Ci sono giorni in cui il tempo sembra dilatarsi, e l’aria pesante di pioggia e salsedine della Mersey si carica di un’elettricità che puoi quasi toccare. Il 19 aprile 2026 non è una domenica qualunque: è il giorno in cui il Merseyside Derby entra in una nuova era. Per la prima volta, la sfida più antica e sentita d’Inghilterra abbandona le mura centenarie di Goodison Park per trasferirsi nella nuova, maestosa cattedrale dei Toffees: il Hill Dickinson Stadium.
Affacciato sul lungomare di Bramley-Moore Dock, il nuovo impianto dell’Everton è diventato in pochi mesi il simbolo di una rinascita. Con i suoi oltre 52.000 spettatori, il Hill Dickinson Stadium non è solo una meraviglia architettonica di mattoni, acciaio e vetro; oggi è il cuore pulsante di una città che si ferma.

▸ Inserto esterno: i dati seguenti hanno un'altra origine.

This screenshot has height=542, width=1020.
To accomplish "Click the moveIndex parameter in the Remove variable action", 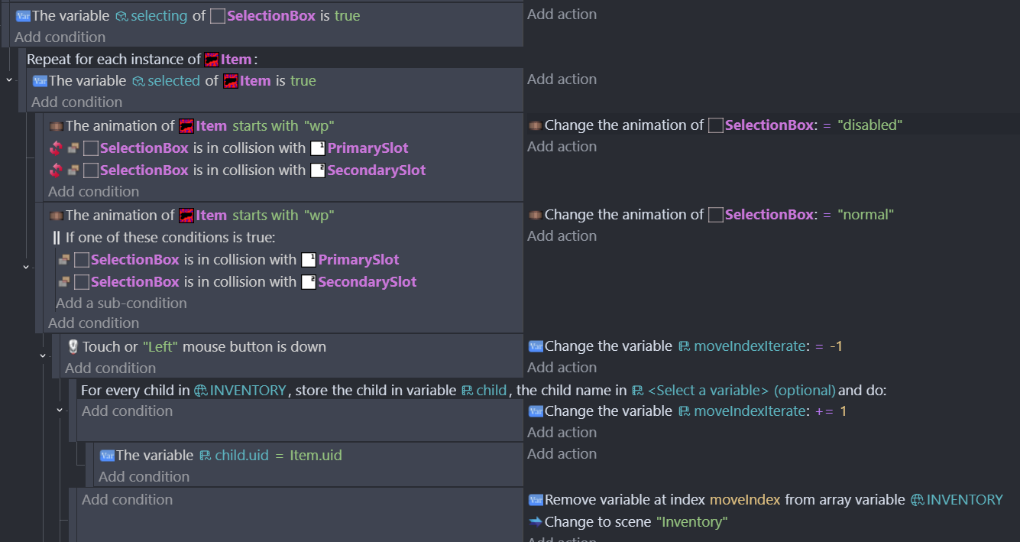I will point(745,500).
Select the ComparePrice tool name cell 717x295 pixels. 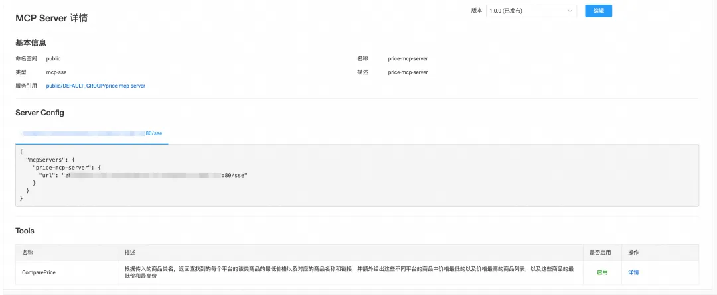pos(67,272)
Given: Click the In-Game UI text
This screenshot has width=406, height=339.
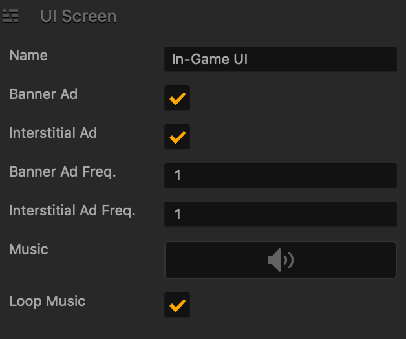Looking at the screenshot, I should pyautogui.click(x=209, y=60).
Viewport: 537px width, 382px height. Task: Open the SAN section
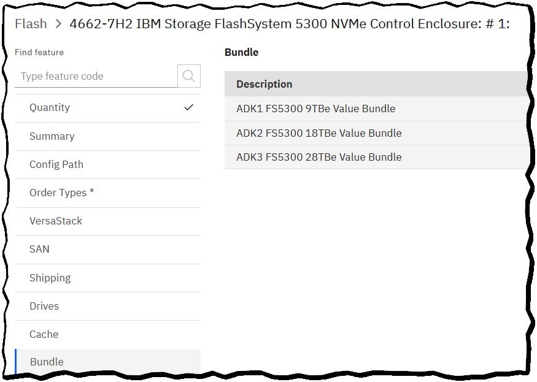40,249
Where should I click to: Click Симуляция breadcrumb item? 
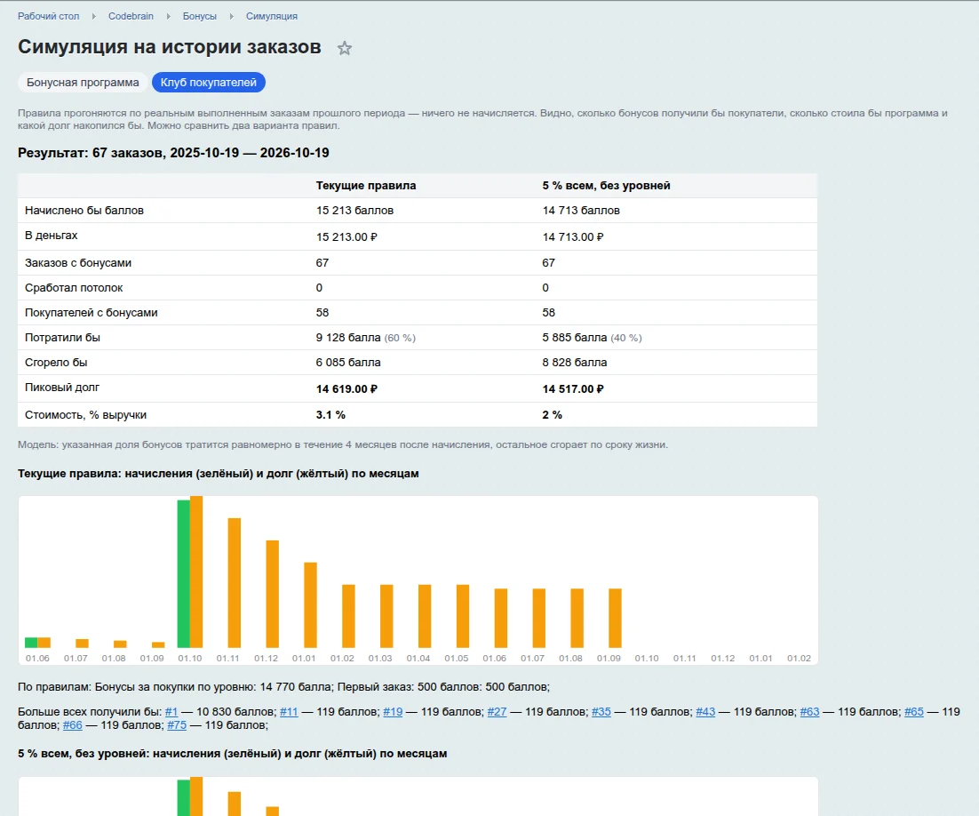(272, 16)
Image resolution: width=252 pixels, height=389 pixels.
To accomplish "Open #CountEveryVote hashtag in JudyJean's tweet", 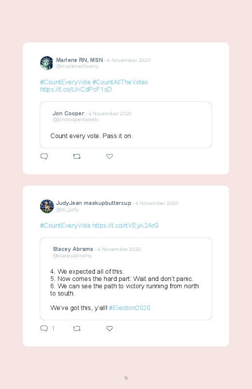I will (65, 226).
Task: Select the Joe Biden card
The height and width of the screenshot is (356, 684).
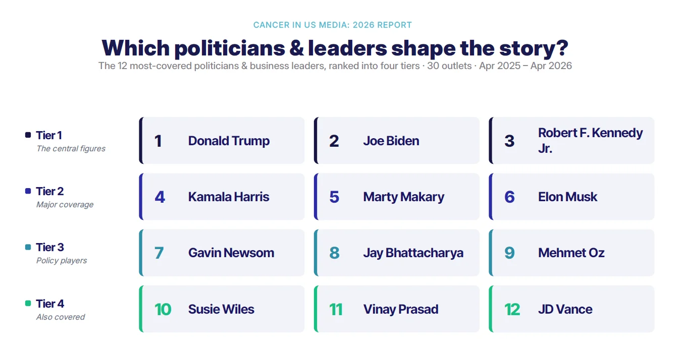Action: [397, 141]
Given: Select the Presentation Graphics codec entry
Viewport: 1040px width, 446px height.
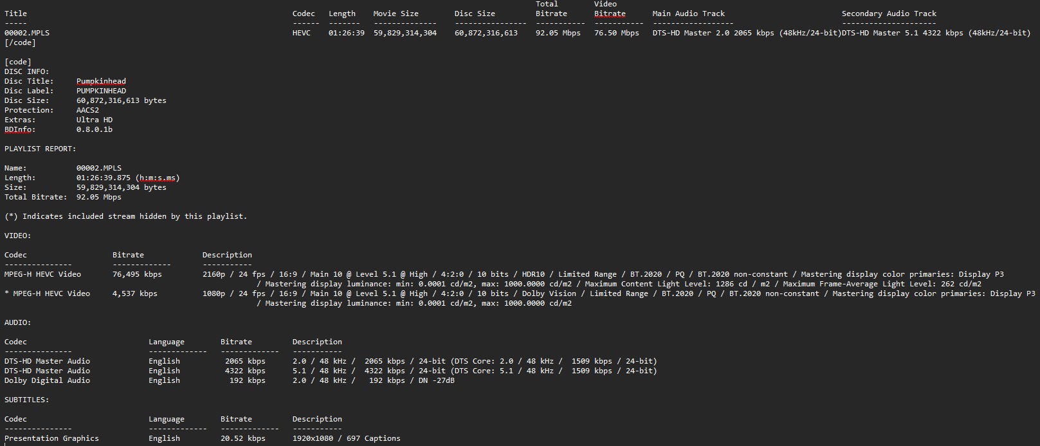Looking at the screenshot, I should (51, 438).
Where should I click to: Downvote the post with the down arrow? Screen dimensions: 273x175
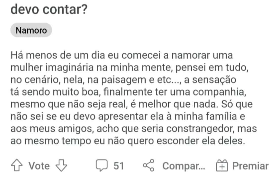61,165
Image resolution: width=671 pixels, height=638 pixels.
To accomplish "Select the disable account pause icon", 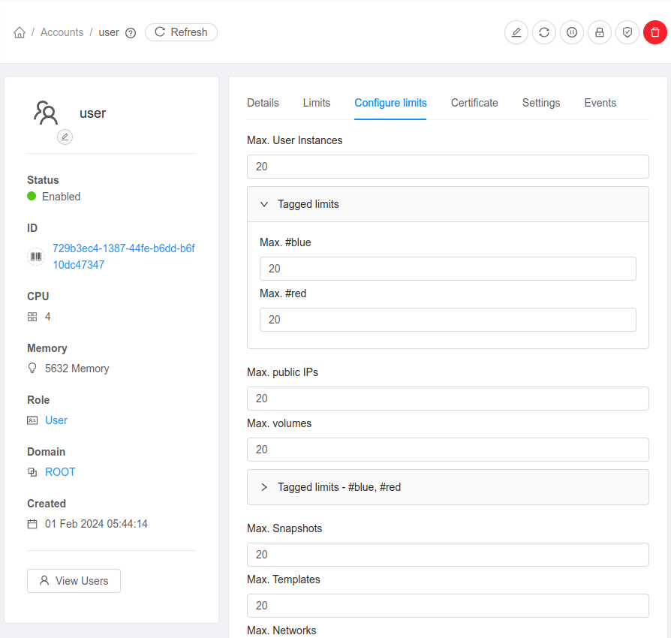I will [x=571, y=32].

Il contrasto è netto: da una parte il rosso del Liverpool di Arne Slot, dall’altra il blu dell’Everton, mai così ambizioso negli ultimi decenni. Non è solo una questione di campanile; la classifica di questa Premier League 2025/26 aggiunge benzina sul fuoco. Con i Reds al quinto posto a caccia della Champions League e l’Everton ottavo con la speranza della zona Europa, i punti in palio pesano come macigni.